* Exercices *
1. Relevez chaque ville nommée dans le récit sur l'Armata Ultras, sans répéter celles qui reviennent plusieurs fois.
2. Reproduisez à l'identique le passage du récit sur l'Armata Ultras qui commence par « On a créé le » et se termine par « toute la semaine. ».

* Texte à lire *
"""
On a créé le groupe de l’Armata Ultras, on était une dizaine de collègues. Ce qui nous importait, c’était de pouvoir faire les déplacements et « bâcher » le nom de notre groupe partout. On a toujours eu vocation à rester un petit groupe. Au pic, l’année du titre, on a dû monter à une trentaine de membres, grand max 34 ! Les souvenirs en déplacements, il y en a beaucoup… Le plus marquant, pour moi, c’est le dep’ à Athènes pour jouer l’Olympiakos en Ligue des champions. On jouait à Troyes le samedi. Déjà, en parcage à Troyes, on avait tous la tête à Athènes. Depuis Troyes, on est directement allé à l’aéroport à Milan. Et de Milan, on a pris l’avion pour Athènes, où on est resté toute la semaine.
"""
* Données brutes *
"""
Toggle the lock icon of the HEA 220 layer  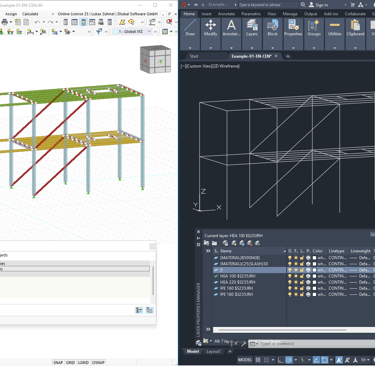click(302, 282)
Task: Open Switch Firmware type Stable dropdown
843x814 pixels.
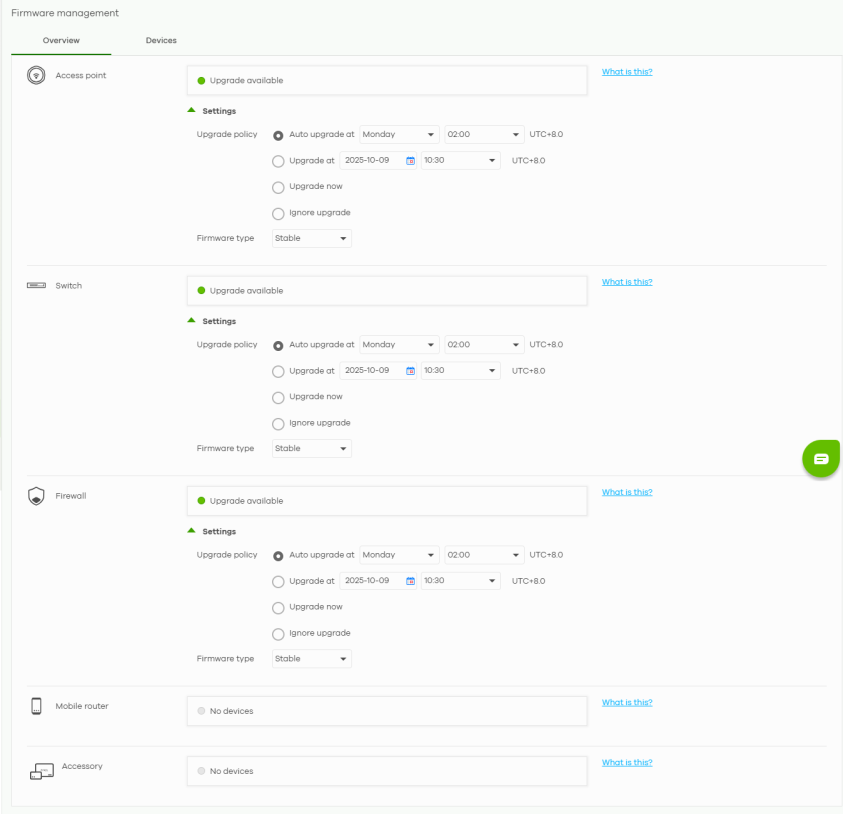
"""
* Corrigés *
1. Athènes, Troyes, Milan

2.
On a créé le groupe de l’Armata Ultras, on était une dizaine de collègues. Ce qui nous importait, c’était de pouvoir faire les déplacements et « bâcher » le nom de notre groupe partout. On a toujours eu vocation à rester un petit groupe. Au pic, l’année du titre, on a dû monter à une trentaine de membres, grand max 34 ! Les souvenirs en déplacements, il y en a beaucoup… Le plus marquant, pour moi, c’est le dep’ à Athènes pour jouer l’Olympiakos en Ligue des champions. On jouait à Troyes le samedi. Déjà, en parcage à Troyes, on avait tous la tête à Athènes. Depuis Troyes, on est directement allé à l’aéroport à Milan. Et de Milan, on a pris l’avion pour Athènes, où on est resté toute la semaine.